The accomplice appeared outside the presence of jury and told the court he intended to invoke his Fifth Amendment rights. When Martin’s counsel sent a proposed jury instruction indicating the accomplice had exercised his right to remain silent, the prosecutor objected and the Benton Circuit Court agreed that inserting the one-line into the instruction would do more harm than actually having the person appear in front of the jury.
On appeal, Martin argued his right to present a defense guaranteed by the Sixth Amendment of the U.S. Constitution and Article 1, Section 13 of the Indiana Constitution was violated when he was prevented from calling the accomplice to the witness stand.
The Court of Appeals agreed with the state that Martin waived his argument because he failed to timely object at trial.
However, the appellate panel noted in Stephenson v. State, 864 N.E.2d 1022 (Ind. 2007), the Indiana Supreme Court addressed the claim following the denial of post-conviction relief that “appellate counsel should have raised the issue that failure to allow the defense to force Siefert to invoke his right before the jury was reversible error.”
Citing the Supreme Court ruling in Stephenson that defendants do not have a right to force a witness to invoke the Fifth Amendment before a jury, the Court of Appeals found Martin did not have an absolute right to compel his accomplice to the stand and assert his right against self-incrimination.
“We cannot say that Stephenson stands for the proposition that a witness who is expected to ultimately invoke his privilege when asked an incriminating question is categorically barred from being called as a witness,” Judge Elaine Brown wrote for the court. “It is not a given that a witness who might be asked an incriminating question is called solely to have the witness invoke his privilege before the jury. Such a witness might be an occurrence witness who is needed to provide foundational facts as to the circumstances surrounding an event. The witness might make an identification or offer some corroboration of a fact in issue.
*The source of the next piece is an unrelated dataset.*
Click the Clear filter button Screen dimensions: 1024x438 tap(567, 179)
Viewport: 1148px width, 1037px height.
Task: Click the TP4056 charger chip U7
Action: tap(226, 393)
“In some circumstances, a trial court might make a decision on availability during the motion in limine proceedings, and exercise discretion to conclude that a witness who will predictably be unwilling to give self-incriminating testimony could nevertheless be called as a witness by the defense to provide non-incriminating evidence,” Brown continued. “At most, Stephenson recognizes that there is no right to force a witness to take the stand solely to invoke a Fifth Amendment privilege. “
The case is Rhett A. Martin v. State of Indiana, 20A-CR-2326.